[Data]

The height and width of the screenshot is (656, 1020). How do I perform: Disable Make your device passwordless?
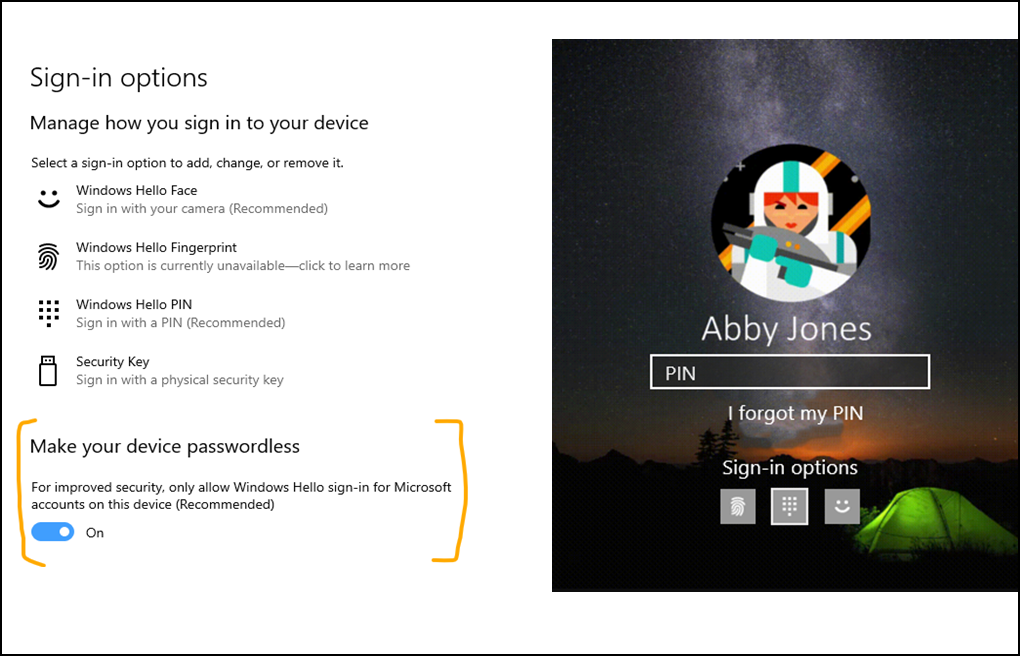52,531
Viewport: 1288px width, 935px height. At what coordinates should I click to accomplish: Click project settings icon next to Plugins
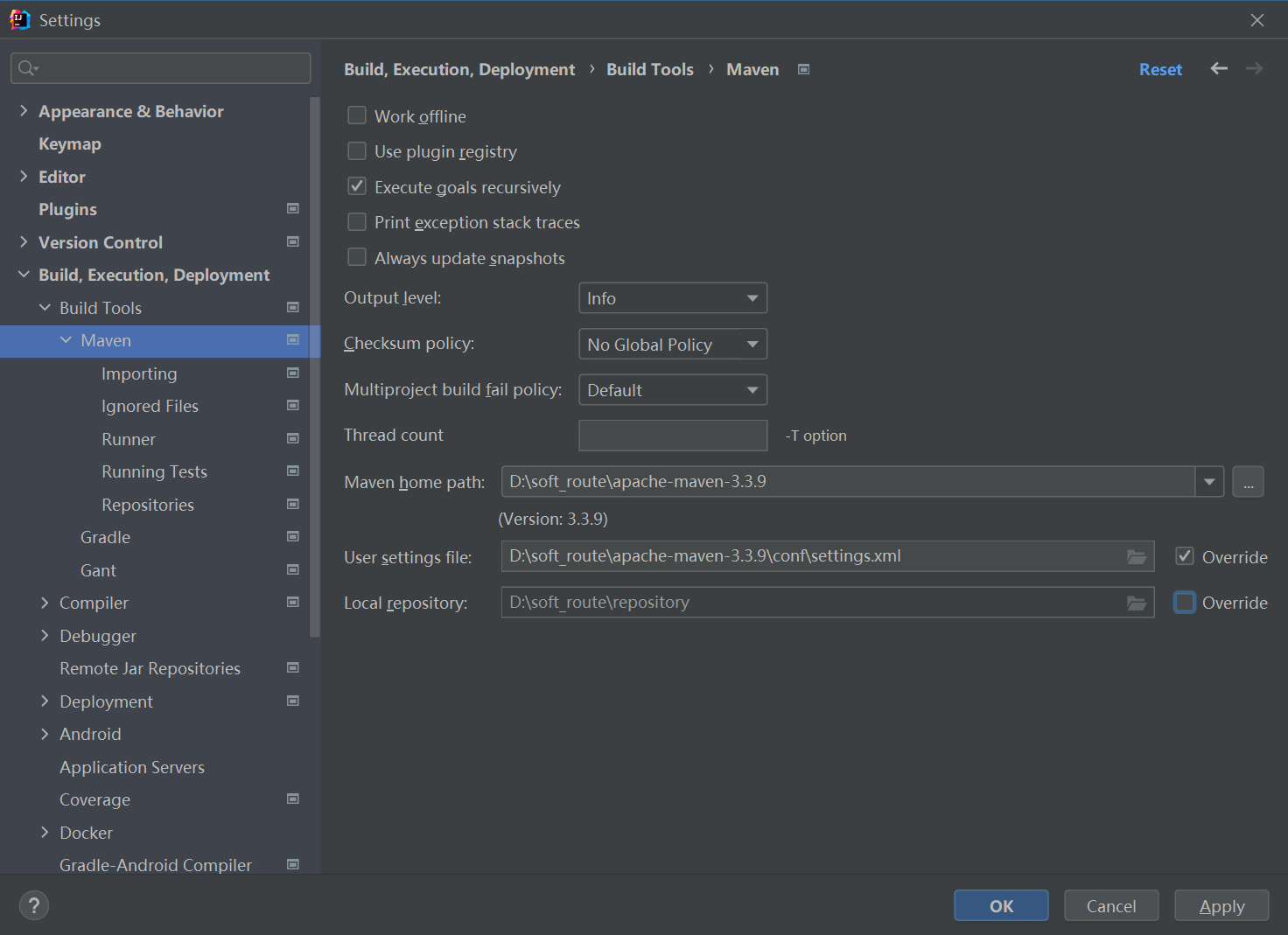[x=293, y=208]
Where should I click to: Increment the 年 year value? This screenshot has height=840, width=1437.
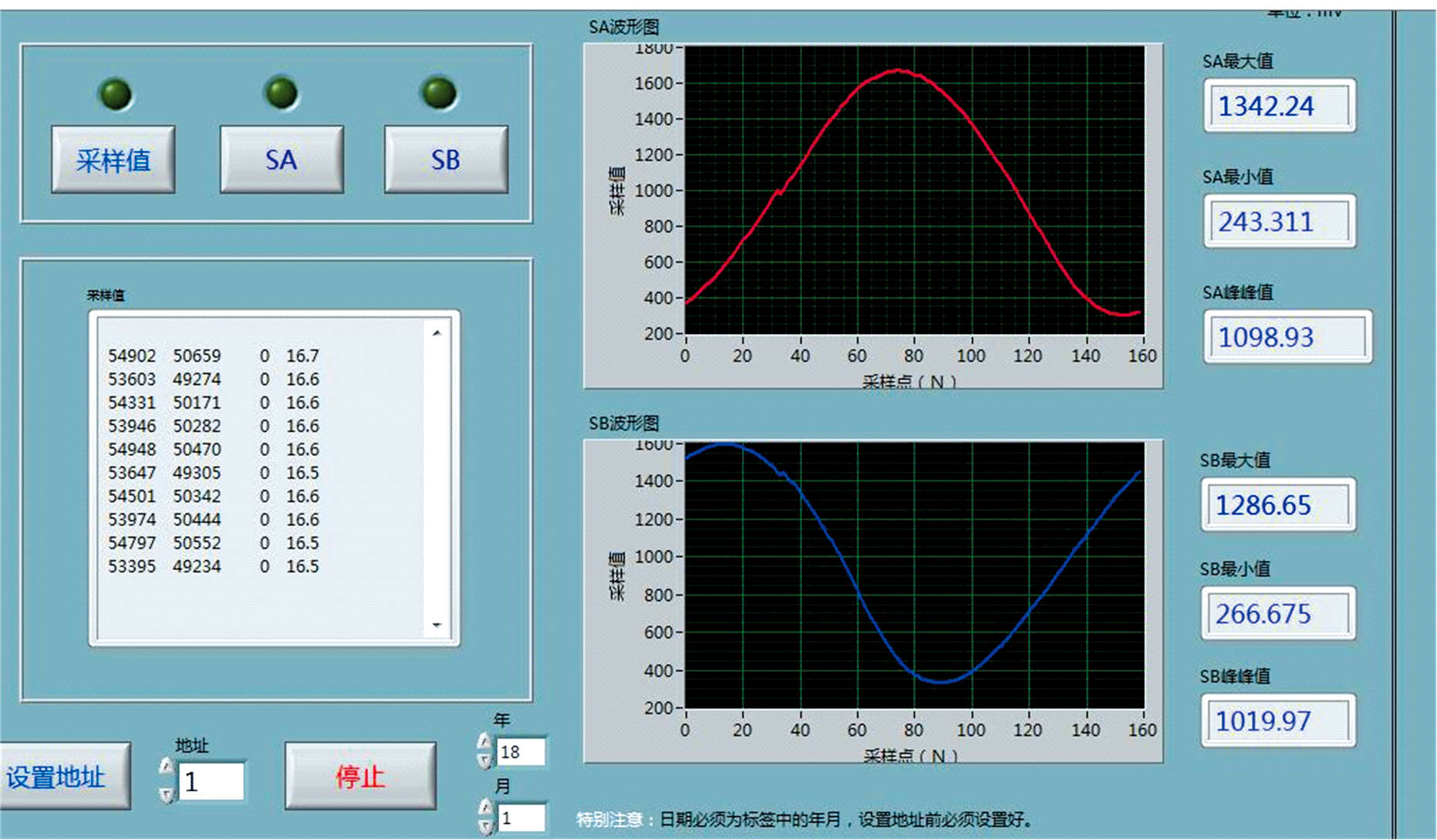[484, 742]
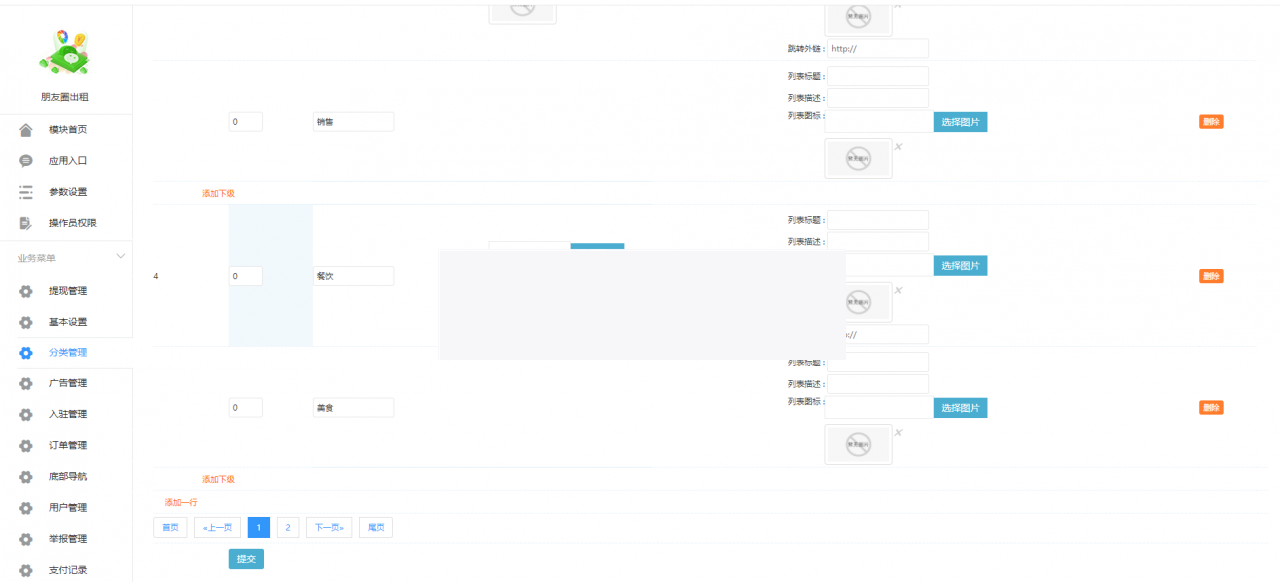Click the 广告管理 gear icon

point(25,383)
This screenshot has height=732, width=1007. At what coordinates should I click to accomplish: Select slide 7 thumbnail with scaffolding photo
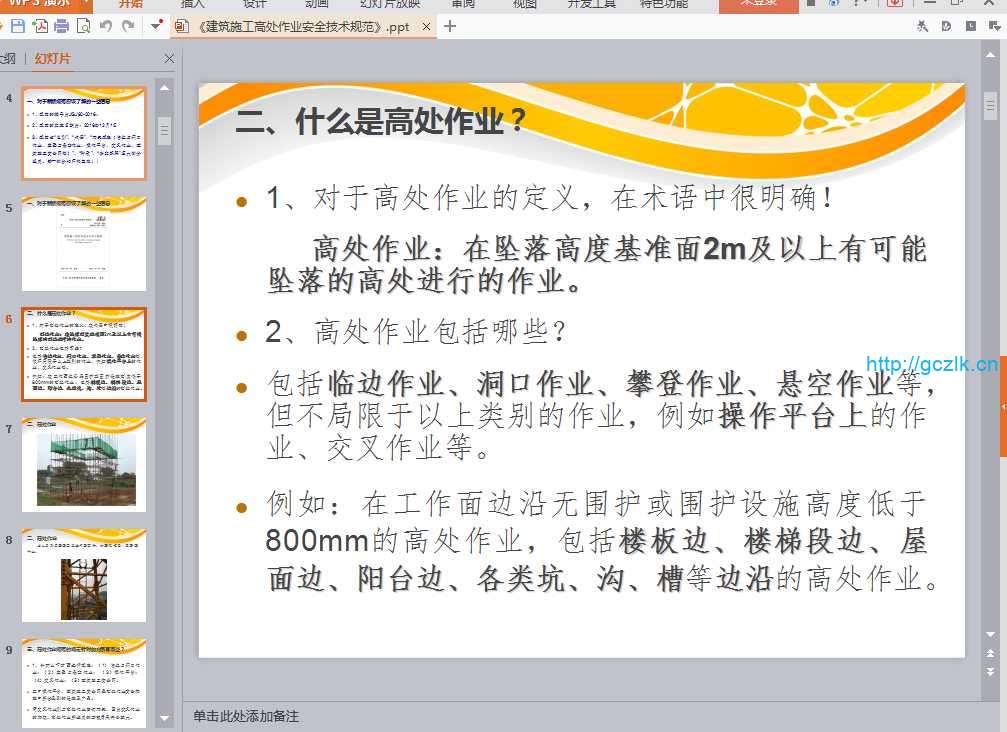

[/Data]

*What is required*
Each line of the material needs to be given again exactly, without any of its pictures.

*Output below*
The height and width of the screenshot is (656, 1020). How do I perform: Disable Make your device passwordless?
52,531
Viewport: 1288px width, 935px height. At what coordinates should I click to accomplish: Click project settings icon next to Plugins
[x=293, y=208]
Where should I click to: Increment the 年 year value? This screenshot has height=840, width=1437.
[484, 742]
Click the 广告管理 gear icon

point(25,383)
This screenshot has height=732, width=1007. At what coordinates should I click to accomplish: Select slide 7 thumbnail with scaffolding photo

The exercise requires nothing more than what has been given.